Workshop 2: Computer Technology in Translation
While first attempts at machine translation relied on sophisticated linguistic transformation rules, modern approaches tend to make use of statistical techniques and neural networks. This development points to the question as to what role formal, rule-based descriptions of language can play in the future of translation technology. Issues to be discussed may include the role that linguistic rules currently play in translation technologies such as machine translation, computer-aided translation (TM tools, smart dictionaries, terminology extraction, text alignment), and translation scripting (for instance Mozilla Fluent, ICU MessageFormat, Facebook Translation) and how linguistic rules might help improve these technologies. We invite papers that address these issues from a formal linguistic or computational perspective.

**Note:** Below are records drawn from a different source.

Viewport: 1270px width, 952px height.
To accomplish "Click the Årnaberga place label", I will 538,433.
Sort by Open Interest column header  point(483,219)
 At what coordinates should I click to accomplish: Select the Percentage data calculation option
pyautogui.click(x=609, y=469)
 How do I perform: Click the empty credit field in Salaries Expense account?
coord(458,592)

- Abstracts must not exceed 2 pages (including examples, graphs, references). They should have 2.5 cm or 1 inch margins, should be single-spaced, in a font size not smaller than 12 pt. Examples, graphs etc. should be intertwined in the text (rather than placed at the end).
- Abstracts must be anonymous (nothing in the abstract or the document should identify the authors), and must be submitted in PDF format via Easychair.
- An individual may submit at most one single and one co-authored abstract or two co-authored abstracts, but not with the same co-author.